YOUR INSTRUCTIONS –
Could you filter the records below and return each line that holds "agent"?
★ ★ ★ ★ ★
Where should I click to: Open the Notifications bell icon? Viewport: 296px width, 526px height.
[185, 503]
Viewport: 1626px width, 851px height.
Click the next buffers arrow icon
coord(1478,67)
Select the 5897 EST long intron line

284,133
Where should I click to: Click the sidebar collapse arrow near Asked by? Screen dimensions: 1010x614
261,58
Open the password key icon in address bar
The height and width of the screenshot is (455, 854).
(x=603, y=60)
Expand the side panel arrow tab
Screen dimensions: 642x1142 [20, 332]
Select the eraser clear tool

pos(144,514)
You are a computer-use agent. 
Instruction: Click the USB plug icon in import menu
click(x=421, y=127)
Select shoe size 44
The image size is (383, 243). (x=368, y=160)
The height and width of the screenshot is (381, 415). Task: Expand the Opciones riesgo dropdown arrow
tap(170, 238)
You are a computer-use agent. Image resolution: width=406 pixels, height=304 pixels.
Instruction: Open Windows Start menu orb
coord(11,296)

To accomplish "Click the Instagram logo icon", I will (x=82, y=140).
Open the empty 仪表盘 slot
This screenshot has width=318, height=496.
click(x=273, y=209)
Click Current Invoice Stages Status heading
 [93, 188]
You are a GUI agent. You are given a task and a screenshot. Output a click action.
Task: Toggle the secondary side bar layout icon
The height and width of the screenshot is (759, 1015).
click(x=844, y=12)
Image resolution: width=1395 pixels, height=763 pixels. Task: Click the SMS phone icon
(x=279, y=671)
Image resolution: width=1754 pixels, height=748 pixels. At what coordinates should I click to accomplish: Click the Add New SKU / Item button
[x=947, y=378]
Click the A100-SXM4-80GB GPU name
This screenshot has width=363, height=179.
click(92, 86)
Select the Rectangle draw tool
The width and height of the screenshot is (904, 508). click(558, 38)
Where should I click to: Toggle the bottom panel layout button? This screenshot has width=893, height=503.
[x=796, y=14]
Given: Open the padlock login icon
★ ★ ★ ★ ★
PROBLEM SOLUTION –
You are a computer-use agent. 
You are a computer-use agent. Image resolution: width=406 pixels, height=304 pixels.
You are a GUI agent. You are given a task and a screenshot. Output a click action.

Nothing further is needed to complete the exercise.